Apaguei o cigarro devagar. Olhei o fundo do cinzeiro sem pensar nos pós de cinza que o enchiam e onde poisavam os meus olhos mas flutuando pela tarde de ontem. Pela janela aberta entrava o vento da noite, o cheiro da rua. O cão a ladrar lá em baixo, para alguém moribundo que passava aquela hora. Estive este tempo todo infinito embrulhada na minha manta em frente a máquina de escrever a espera de uma ideia. Hoje não é dia de ideias. Ficaram em cada sacudidela de cigarro, fugiam em cada bafo mal puxado, em cada olhar preguiçoso para o fundo do cinzeiro.
Suponhamos agora que num segundo, entre o poisar do filtro e o afastar do cinzeiro, aquela ideia surgia. Aquela ideia que desde ontem esperava ter e não chegava. Desde ontem que dava voltas as palavras, interjeições e sem modo de começar um texto. Aqui na máquina de escrever que tenho ao lado só entram as ideias provenientes do poisar do cigarro, do poisar do pó, do poisar do tempo. Mas contando com o facto de ser só uma suposição não se pode concluir que a ideia tenha verdadeiramente chegado.
Apoderou-se de mim uma enorme melancolia. Peguei com força de vontade nas pernas e fi-las segurar o meu corpo mais pesado nesse dia com tudo o que tinha em cima dos ombros e todas as vontades de ideias que borbulhavam na minha cabeça. Aconcheguei a manta nos ombros, e segui para a cozinha velha, de paredes velhas, fazer um leite com chocolate quente.

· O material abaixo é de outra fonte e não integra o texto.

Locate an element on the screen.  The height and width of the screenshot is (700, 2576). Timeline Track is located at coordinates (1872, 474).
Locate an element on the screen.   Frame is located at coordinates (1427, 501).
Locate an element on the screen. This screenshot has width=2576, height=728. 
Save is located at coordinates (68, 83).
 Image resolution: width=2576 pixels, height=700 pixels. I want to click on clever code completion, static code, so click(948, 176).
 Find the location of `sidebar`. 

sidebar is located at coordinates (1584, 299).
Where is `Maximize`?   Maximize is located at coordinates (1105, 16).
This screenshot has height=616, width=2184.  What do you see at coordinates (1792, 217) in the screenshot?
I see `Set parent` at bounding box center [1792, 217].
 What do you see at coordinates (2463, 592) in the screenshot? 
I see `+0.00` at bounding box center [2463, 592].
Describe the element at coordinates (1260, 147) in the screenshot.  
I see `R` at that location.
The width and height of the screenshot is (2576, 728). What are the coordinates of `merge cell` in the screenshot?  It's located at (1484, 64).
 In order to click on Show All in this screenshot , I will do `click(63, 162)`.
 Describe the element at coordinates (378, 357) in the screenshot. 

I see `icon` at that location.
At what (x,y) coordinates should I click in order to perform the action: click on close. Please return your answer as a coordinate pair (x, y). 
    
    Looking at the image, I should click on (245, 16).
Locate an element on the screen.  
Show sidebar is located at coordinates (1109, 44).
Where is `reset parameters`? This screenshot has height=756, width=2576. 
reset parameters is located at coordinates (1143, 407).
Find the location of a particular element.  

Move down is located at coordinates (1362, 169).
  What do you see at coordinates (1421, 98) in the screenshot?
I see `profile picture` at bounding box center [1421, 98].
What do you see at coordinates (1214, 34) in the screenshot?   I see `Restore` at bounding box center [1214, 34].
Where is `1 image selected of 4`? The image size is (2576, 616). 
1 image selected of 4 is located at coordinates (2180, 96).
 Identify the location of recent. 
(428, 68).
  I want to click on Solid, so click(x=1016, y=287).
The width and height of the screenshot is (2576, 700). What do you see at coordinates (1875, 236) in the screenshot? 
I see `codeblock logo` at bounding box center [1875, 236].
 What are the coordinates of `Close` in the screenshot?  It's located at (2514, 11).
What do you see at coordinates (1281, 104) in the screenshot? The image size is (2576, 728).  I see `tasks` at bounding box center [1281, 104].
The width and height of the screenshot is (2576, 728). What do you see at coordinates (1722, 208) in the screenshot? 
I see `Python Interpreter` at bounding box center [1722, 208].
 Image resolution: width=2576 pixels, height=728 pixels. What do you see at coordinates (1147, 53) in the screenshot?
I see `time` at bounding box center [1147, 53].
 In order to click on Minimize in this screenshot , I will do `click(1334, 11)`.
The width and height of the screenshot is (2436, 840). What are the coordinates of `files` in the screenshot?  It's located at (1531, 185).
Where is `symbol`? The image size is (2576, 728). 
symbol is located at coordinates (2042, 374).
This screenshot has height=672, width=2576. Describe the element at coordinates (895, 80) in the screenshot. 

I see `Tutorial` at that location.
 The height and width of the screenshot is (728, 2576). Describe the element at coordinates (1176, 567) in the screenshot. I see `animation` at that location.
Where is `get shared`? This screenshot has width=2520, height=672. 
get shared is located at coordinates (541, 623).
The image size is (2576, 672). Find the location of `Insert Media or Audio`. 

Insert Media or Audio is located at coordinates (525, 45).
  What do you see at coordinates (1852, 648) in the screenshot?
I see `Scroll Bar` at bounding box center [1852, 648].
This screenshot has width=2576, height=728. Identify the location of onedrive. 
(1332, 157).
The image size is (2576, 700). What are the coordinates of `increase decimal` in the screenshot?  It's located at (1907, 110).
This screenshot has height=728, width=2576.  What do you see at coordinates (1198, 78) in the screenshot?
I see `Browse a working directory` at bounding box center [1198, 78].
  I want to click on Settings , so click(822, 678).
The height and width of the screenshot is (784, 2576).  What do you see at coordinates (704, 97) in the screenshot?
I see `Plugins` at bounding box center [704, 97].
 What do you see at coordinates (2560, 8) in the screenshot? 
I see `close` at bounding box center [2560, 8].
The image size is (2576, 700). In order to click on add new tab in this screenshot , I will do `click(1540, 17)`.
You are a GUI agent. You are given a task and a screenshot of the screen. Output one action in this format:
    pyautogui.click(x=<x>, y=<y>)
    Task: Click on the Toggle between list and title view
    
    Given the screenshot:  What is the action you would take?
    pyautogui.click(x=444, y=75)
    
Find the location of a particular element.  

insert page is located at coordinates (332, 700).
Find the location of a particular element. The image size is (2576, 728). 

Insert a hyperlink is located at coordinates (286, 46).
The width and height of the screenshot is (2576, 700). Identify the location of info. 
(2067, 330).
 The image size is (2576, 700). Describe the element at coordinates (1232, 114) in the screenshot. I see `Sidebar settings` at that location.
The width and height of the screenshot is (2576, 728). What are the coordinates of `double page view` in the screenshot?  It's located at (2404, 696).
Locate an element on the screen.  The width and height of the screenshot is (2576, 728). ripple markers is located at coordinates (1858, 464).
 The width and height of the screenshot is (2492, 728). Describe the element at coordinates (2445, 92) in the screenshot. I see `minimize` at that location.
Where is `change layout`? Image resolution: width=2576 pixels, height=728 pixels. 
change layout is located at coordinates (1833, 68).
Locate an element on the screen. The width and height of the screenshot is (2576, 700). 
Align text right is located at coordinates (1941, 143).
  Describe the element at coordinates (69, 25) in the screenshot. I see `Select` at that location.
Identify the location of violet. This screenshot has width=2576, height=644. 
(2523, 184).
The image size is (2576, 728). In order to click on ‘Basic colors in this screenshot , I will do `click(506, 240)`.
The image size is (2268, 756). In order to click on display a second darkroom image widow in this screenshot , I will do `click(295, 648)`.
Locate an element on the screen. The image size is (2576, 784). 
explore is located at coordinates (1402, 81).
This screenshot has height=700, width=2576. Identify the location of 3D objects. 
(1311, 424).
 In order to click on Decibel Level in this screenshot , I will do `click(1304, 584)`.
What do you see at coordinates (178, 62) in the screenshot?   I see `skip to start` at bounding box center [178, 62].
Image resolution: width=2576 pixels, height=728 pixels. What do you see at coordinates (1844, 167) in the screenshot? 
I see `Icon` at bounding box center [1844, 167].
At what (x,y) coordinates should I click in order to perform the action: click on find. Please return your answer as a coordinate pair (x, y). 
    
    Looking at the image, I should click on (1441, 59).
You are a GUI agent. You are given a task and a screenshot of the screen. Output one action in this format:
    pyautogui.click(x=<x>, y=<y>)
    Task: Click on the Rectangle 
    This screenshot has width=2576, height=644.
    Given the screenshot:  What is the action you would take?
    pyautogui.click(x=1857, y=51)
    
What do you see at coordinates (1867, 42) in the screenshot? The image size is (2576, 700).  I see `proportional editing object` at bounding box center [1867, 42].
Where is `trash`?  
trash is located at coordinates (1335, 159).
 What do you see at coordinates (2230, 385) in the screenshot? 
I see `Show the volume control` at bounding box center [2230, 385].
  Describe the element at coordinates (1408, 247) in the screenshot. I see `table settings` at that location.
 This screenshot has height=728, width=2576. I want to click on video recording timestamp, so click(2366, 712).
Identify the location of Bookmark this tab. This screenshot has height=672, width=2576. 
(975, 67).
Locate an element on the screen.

Imaginei-me num daqueles filmes americanos românticos com a janela aberta e cortinas esvoaçantes, com chocolate quente e uma lareira acesa, uma carpete fofa branca onde me entrelaço, crio laços e raízes. Delírio.
(Traasch)
Lá se vai a chávena e o leite espalhado pelo chão. Nem sabia a cor do chão. Ando tão aluada ultimamente que nem vejo onde ponho os pés. Mosaicos verdes e brancos sujos de chocolate liquido e salpicos por todo o lado e a chávena partida no canto para onde acabou de rolar.
Vou a correr limpar o chão e fecho a janela que o frio incomoda.
Está tão ridículo. Vai saindo conforme calha. Conforme me vêm ideias. Conforme me lembro de palavras que juntas transmitem algo.
(tack takc tack tack)
A máquina de escrever segue em frente.
A ideia:
Linda, sensual deslocava-se pelas escadas, deslizava com o seu vestido comprido branco, sem enfeites, sem adornos. Só ela e a sua beleza natural. O cabelo ligeiramente desgrenhado.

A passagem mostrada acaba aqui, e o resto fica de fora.